Thank you very much for the detailed explanation. I’ll begin migration in my branch soon. BTW, do you think it is appropriate time to integrate my list move changes we talked about earlier? You can find the commit here. I was about to submit this as PR, but then saw that you have pushed your migration changes already. If you ask me, I’ll say it can wait.
About the std::set vs std::vector, I understand there is a potentially higher creation cost (because of the ordering), but erasures should be faster in the std::set unless there is a good option for succesive removals for std::vector (range removal). Probably in the whole it would not make much difference, if any, with the sizes of geometrylist we normally handle.
For FreeCAD master, this will make a small PR and it is easy to review and merge. I do not expect problems arising from it, as the result internally for _lValueList is the same (the same objects end up in the list). I think there is substantially to win, as it avoids unnecessary clones and pointer deletions and it leads to cleaner Sketcher code.
For LinkStage3, I think you will have to “rewrite” (adapt a lot of) the code currently in master because of the migration. I think it would be a pitty that you do the work now and then you have to keep repeating it for other changes introduced in master that you want for LinkStage3 in the future. Because of the clone-all-before-move, this becomes inevitable for every single change brought into master.
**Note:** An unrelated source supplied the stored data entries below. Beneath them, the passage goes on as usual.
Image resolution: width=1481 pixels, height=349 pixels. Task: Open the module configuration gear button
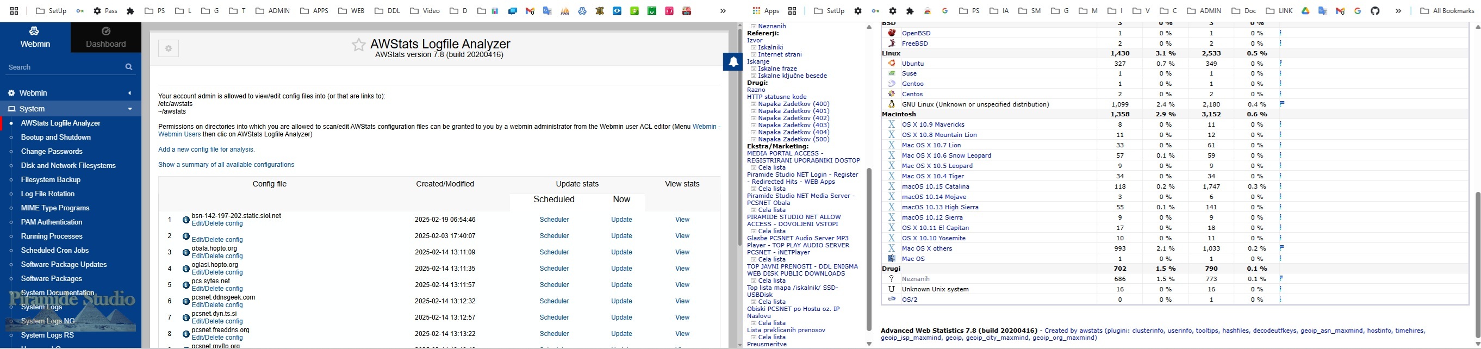click(168, 49)
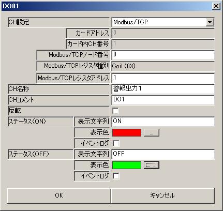
Task: Toggle the 反転 checkbox
Action: coord(115,111)
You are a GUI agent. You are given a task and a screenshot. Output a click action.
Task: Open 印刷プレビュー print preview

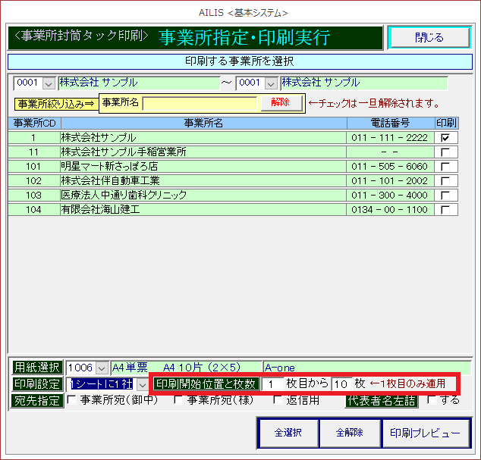pyautogui.click(x=425, y=433)
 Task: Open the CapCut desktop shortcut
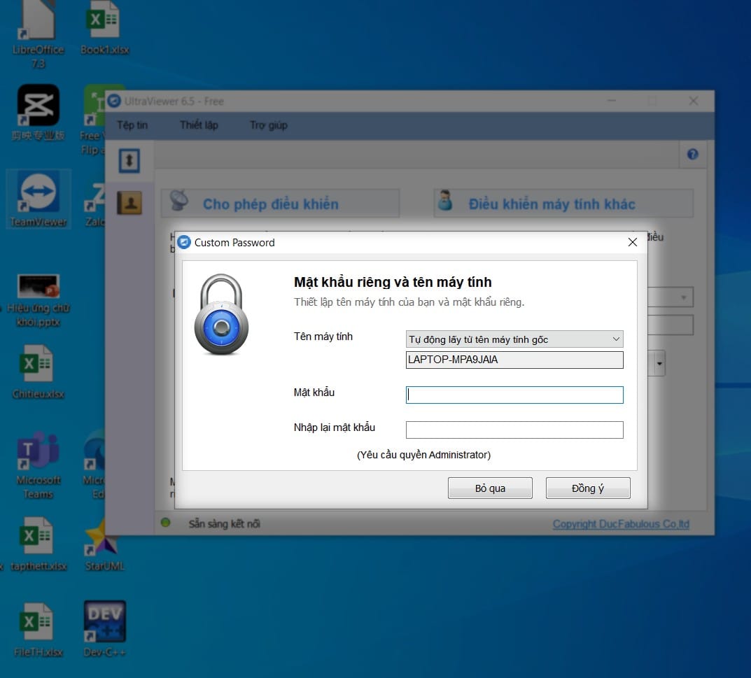[x=38, y=113]
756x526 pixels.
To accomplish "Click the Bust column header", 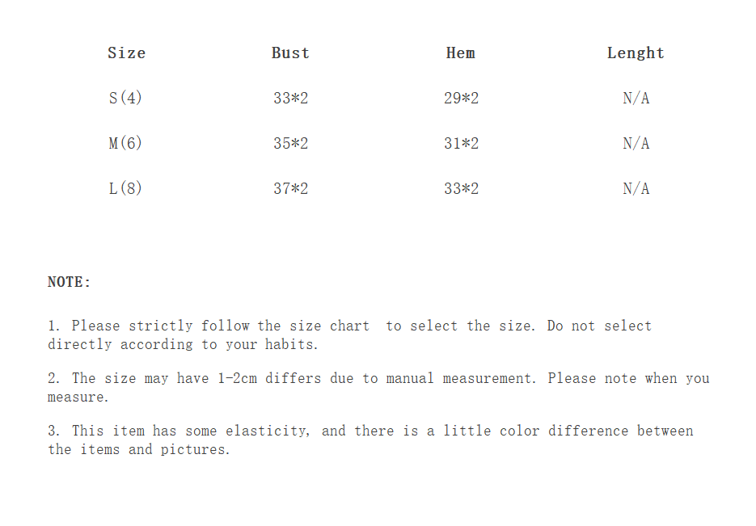I will (290, 53).
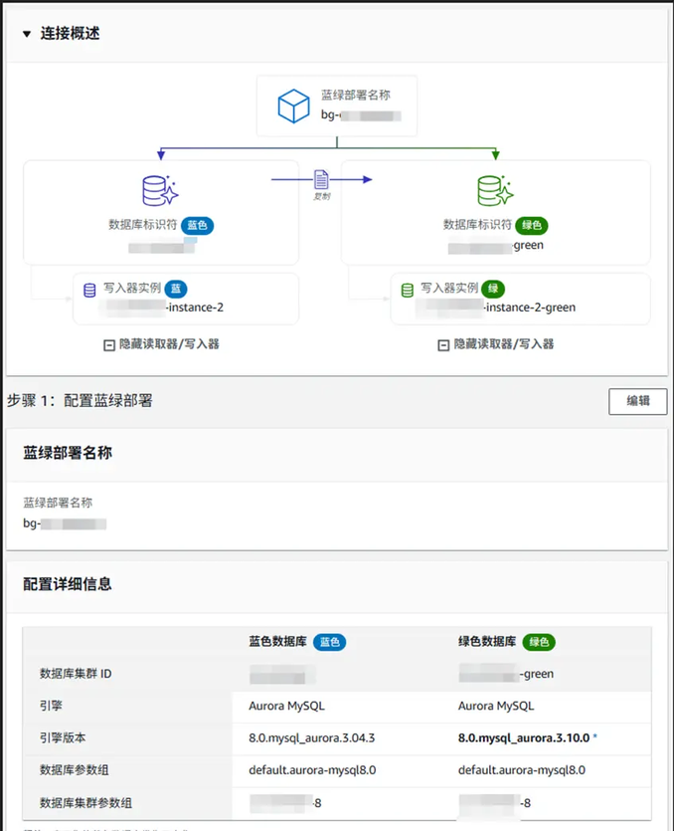Click the blue writer instance icon
The width and height of the screenshot is (674, 831).
click(x=89, y=291)
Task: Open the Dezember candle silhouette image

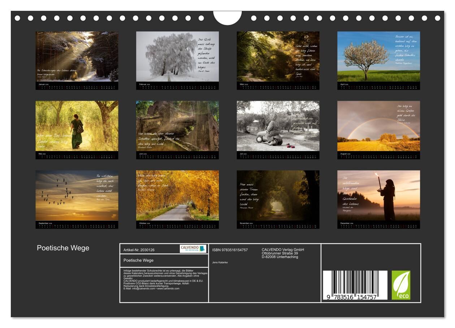Action: (378, 195)
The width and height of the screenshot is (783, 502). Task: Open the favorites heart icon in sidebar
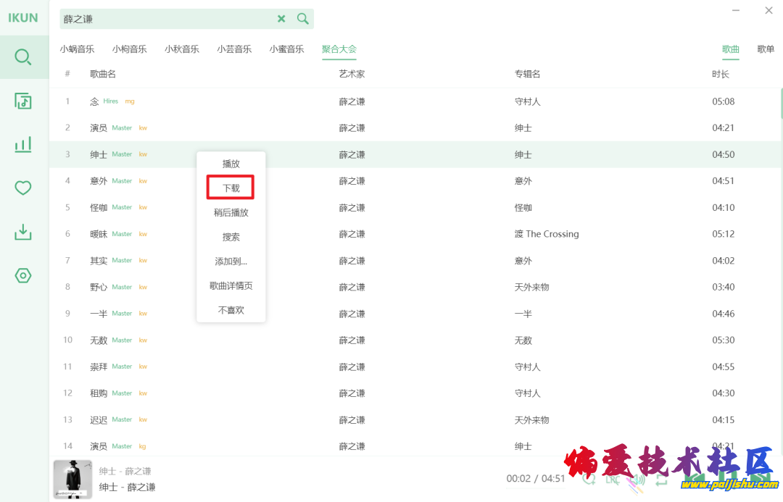(x=23, y=188)
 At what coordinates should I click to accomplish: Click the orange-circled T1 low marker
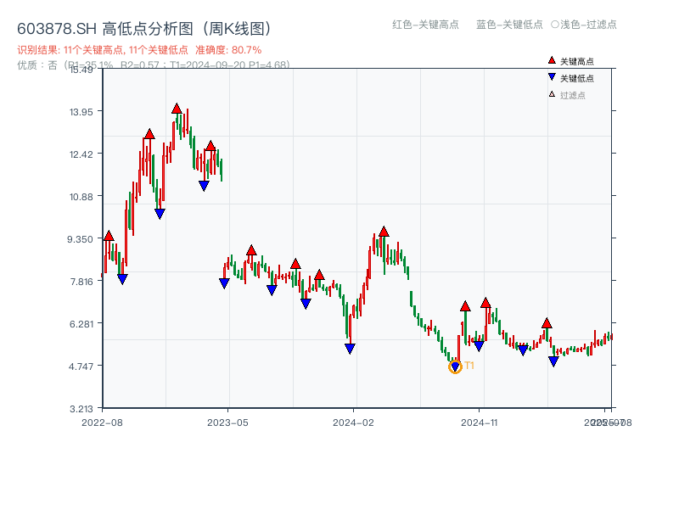point(455,366)
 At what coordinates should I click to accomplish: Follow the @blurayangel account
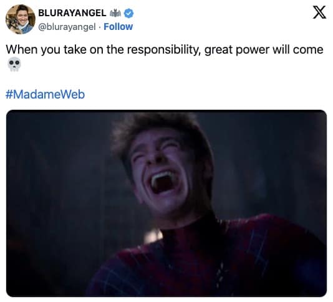(x=118, y=27)
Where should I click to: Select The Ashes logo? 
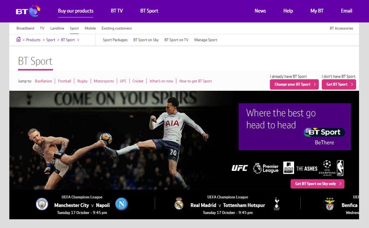click(308, 168)
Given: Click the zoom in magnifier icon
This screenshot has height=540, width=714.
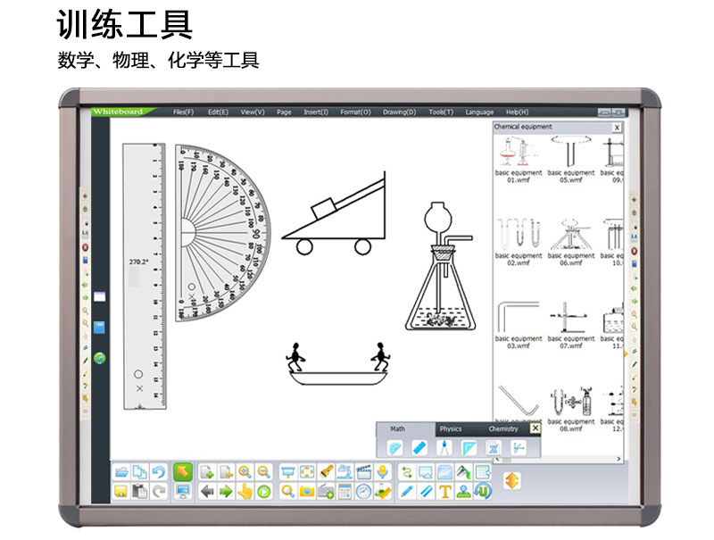Looking at the screenshot, I should [244, 471].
Diffs are not “clean” and it requires some effort (many times the manual boring kind of effort when eventually one is so tired that makes stupid mistakes that maybe are not so easy to debug, well maybe it does not happen to you, certainly it happens to me).
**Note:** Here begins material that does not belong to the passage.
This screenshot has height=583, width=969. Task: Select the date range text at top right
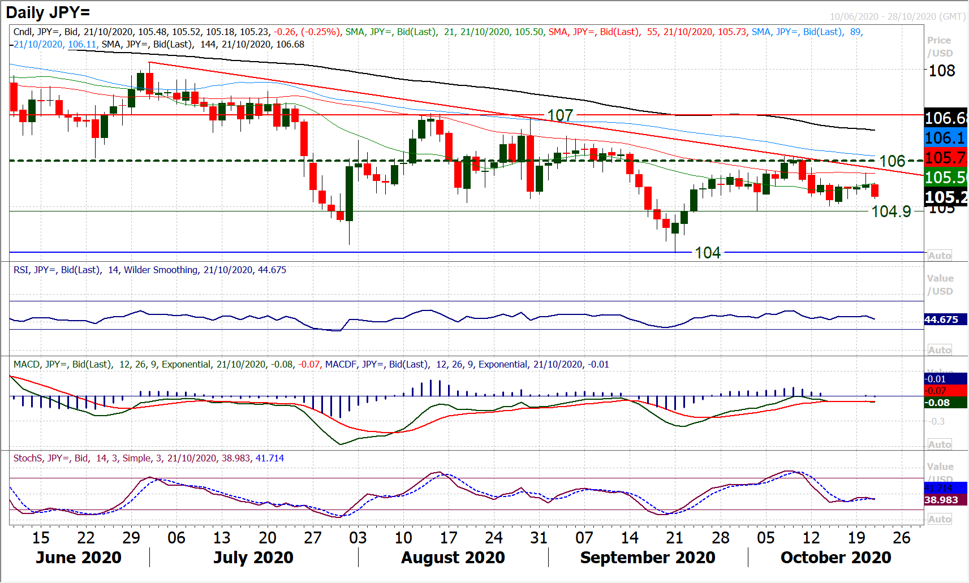pyautogui.click(x=897, y=16)
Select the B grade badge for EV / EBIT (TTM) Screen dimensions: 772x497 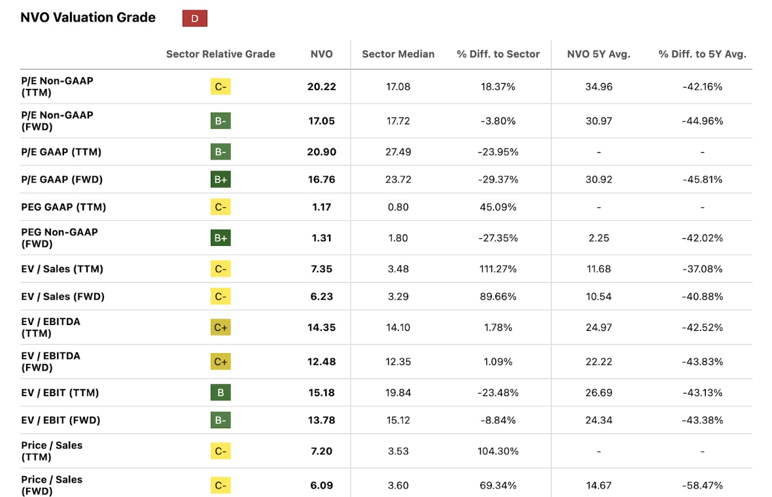coord(220,392)
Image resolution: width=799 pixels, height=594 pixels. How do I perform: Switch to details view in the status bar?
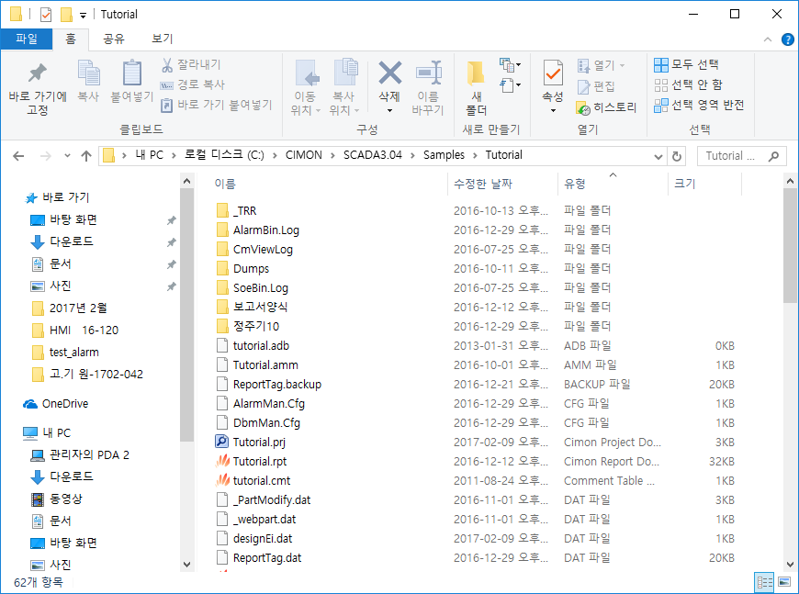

For these reasons, I think it makes sense, if you prepare the PR for the current FC master code, to merge it now. Then, it will be easier for you to merge the other sketcher changes into your branch too. Future differences will be cleaner too.
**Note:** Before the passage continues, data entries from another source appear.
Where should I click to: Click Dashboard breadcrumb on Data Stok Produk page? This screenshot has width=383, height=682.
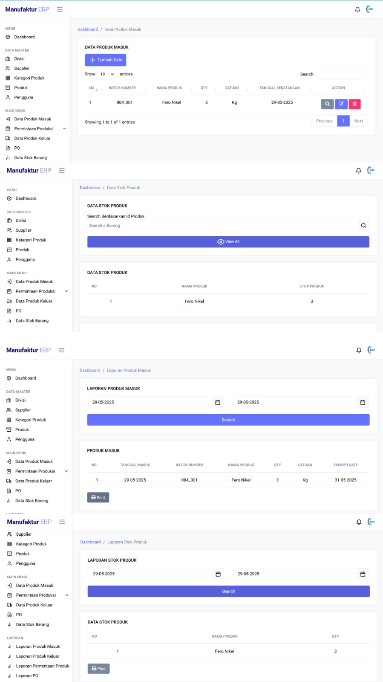90,188
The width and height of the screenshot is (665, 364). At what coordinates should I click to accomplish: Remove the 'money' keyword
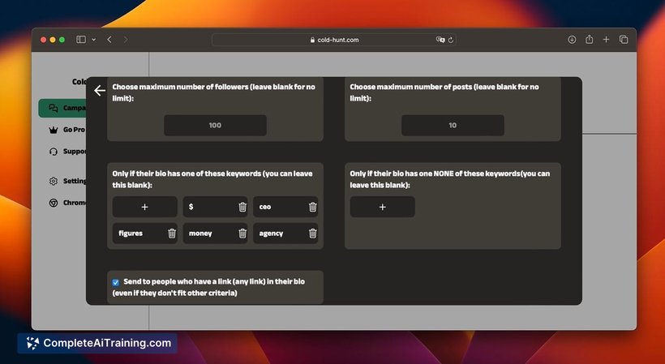242,233
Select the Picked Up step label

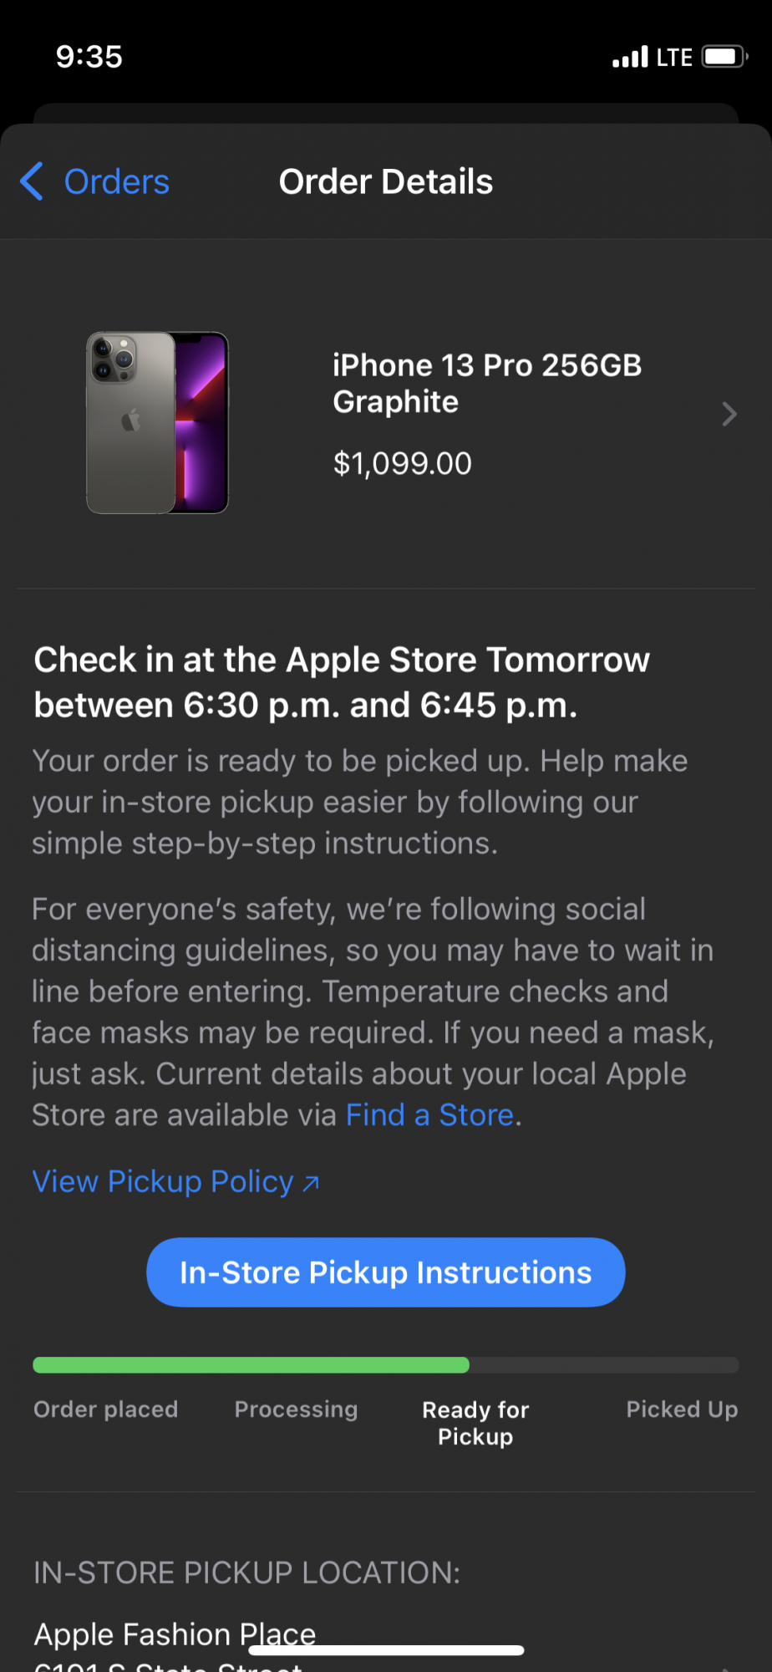682,1409
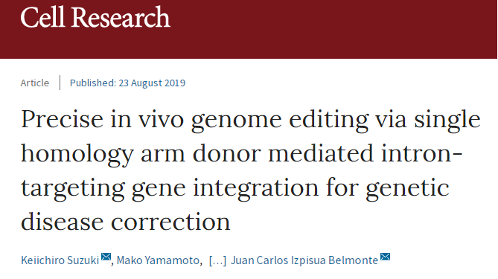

This ID field is reserved for my use for topo naming stuff. I don’t think the upstream is currently using it. I have already migrated to it in my branch.
Yup. I put it there to facilitate sketcher Development, merging from master to LinkStage3 and future RT’s integration of Sketcher features. Be wary of using it in current master, as it is neither used, nor tested.